RF signals propagating through a medium generally experience non-linear phase characteristics, namely, non-linear phase variation with frequency. Without special processing, such a propagated signal will be detected as a degraded signal.
Prior art devices have been satisfactorily employed for years to achieve phase and amplitude equalization. However, they are severely restricted in the number of frequencies that can be handled by the digital electronics circuitry and the speed with which the equalization is activated.
U.S. Pat. No. 4,771,398, issued Sept. 13, 1988, and assigned to the present assignee, utilizes coherent optical processing to perform phase equalization corrections of RF signals by providing equalization paths for a multitude of discrete frequencies in a parallel operation. By virtue of the prior invention, thousands of discrete frequencies may be handled.
The aforementioned invention utilizes a phase-controlled array in the Fourier plane to cancel phase distortion of the propagated signal. The array is comprised of individual components that have their birefringence electrically altered to correspondingly alter the phase of the particular frequency associated with the element. The corrected optical signal then undergoes photoelectric transformation at a photomixer and the result is a phase-equalized correction signal which corresponds to an input signal prior to its propagation-induced phase distortion.

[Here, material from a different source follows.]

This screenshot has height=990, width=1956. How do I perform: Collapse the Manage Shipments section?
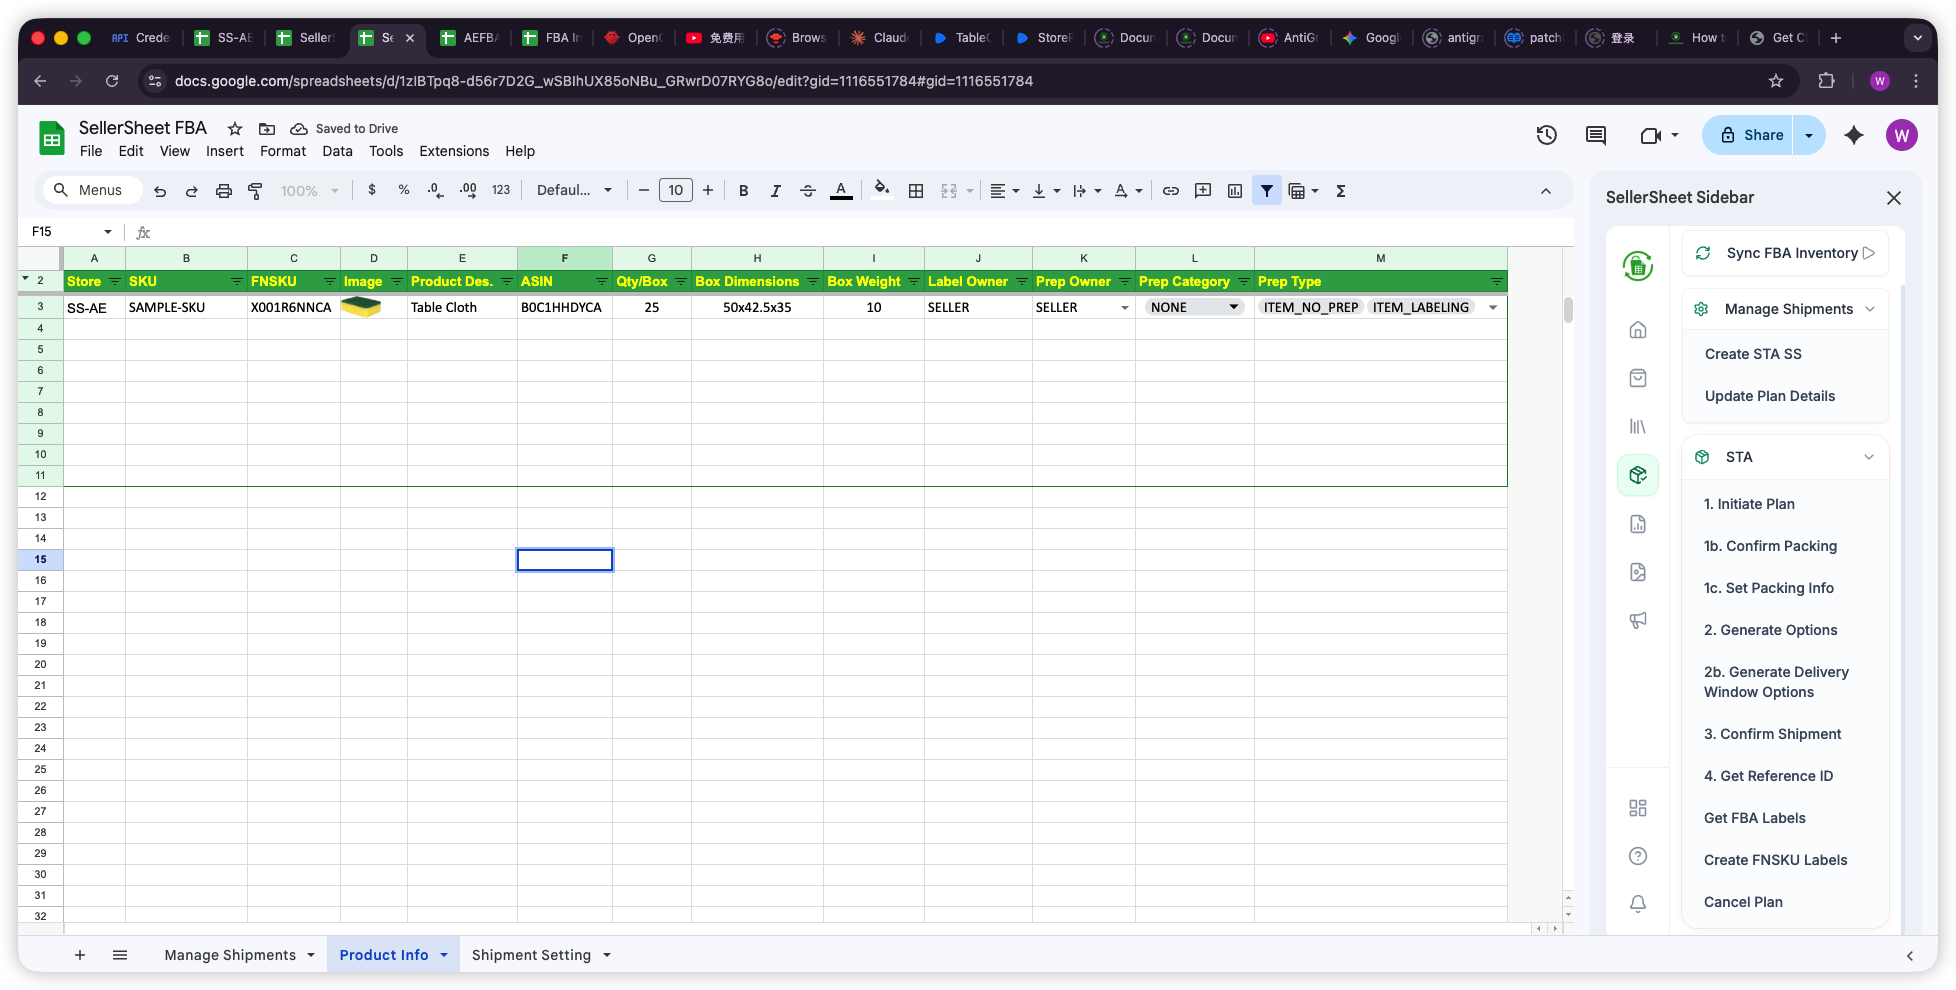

Although the apparatus of the co-pending application operates satisfactorily, at times environmental effects cause problems due to the fact that an optically converted RF signal and optical local oscillator signal are introduced to the apparatus along parallel paths. These paths are subject to different environmental effects due to vibration, temperatures, dust, etc. Accordingly, it would be advantageous to introduce the RF and local oscillator signals along a common optical path to negate the different environmental effects.